* **YOUR TASK**: The lines below starting at the line containing "The height and width of the screenshot is (656, 876)." and ending at the line containing "Select the 20240118204053pm._domainkey" are to be repeated exactly, with both ends kept and nothing else added.

------------------------------------

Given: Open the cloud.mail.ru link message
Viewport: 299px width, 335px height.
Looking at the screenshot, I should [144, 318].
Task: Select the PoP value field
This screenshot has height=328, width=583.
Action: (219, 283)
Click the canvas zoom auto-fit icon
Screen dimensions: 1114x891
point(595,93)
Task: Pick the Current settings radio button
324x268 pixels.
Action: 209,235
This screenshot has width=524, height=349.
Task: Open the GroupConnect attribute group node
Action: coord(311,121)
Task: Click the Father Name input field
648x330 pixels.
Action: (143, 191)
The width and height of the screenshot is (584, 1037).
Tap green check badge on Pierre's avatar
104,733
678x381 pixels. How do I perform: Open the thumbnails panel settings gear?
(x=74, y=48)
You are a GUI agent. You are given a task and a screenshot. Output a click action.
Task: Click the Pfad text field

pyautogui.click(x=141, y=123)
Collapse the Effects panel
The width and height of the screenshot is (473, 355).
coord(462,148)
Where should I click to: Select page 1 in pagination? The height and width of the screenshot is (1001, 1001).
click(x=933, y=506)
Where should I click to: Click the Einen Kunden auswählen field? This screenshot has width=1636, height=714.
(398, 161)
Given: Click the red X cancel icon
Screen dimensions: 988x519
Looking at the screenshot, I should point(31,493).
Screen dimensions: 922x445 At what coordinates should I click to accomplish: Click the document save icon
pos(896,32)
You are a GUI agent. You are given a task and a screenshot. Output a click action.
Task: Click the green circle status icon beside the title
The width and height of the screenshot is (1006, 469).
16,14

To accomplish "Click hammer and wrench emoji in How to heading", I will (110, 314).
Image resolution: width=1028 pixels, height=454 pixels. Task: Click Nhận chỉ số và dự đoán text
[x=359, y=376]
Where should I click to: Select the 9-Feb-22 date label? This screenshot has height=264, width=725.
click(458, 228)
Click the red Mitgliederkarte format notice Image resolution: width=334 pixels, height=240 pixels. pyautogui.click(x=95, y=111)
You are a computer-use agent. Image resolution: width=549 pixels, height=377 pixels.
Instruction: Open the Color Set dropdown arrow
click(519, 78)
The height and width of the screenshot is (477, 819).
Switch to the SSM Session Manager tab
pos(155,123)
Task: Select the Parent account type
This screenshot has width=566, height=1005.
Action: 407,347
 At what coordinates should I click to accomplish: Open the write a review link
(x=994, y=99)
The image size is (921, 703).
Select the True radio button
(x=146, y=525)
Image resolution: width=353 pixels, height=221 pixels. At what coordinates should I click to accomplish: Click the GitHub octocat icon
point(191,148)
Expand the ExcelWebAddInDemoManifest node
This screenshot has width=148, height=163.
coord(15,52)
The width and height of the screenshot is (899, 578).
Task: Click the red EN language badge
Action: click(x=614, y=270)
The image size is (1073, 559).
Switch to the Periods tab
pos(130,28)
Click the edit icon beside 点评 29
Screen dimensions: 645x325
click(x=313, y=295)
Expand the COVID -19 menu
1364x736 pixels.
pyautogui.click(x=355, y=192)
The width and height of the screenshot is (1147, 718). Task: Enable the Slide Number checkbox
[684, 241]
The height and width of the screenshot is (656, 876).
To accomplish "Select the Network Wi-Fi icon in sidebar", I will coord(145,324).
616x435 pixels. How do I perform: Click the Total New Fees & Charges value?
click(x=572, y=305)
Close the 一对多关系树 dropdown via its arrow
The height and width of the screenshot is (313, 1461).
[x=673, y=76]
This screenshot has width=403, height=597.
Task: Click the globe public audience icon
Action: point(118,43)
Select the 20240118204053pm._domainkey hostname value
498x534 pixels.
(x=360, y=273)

------------------------------------

* **EXERCISE OUTPUT**:
The height and width of the screenshot is (656, 876).
To accomplish "Select the Network Wi-Fi icon in sidebar", I will coord(145,324).
616x435 pixels. How do I perform: Click the Total New Fees & Charges value?
click(x=572, y=305)
Close the 一对多关系树 dropdown via its arrow
The height and width of the screenshot is (313, 1461).
[x=673, y=76]
This screenshot has width=403, height=597.
Task: Click the globe public audience icon
Action: point(118,43)
Select the 20240118204053pm._domainkey hostname value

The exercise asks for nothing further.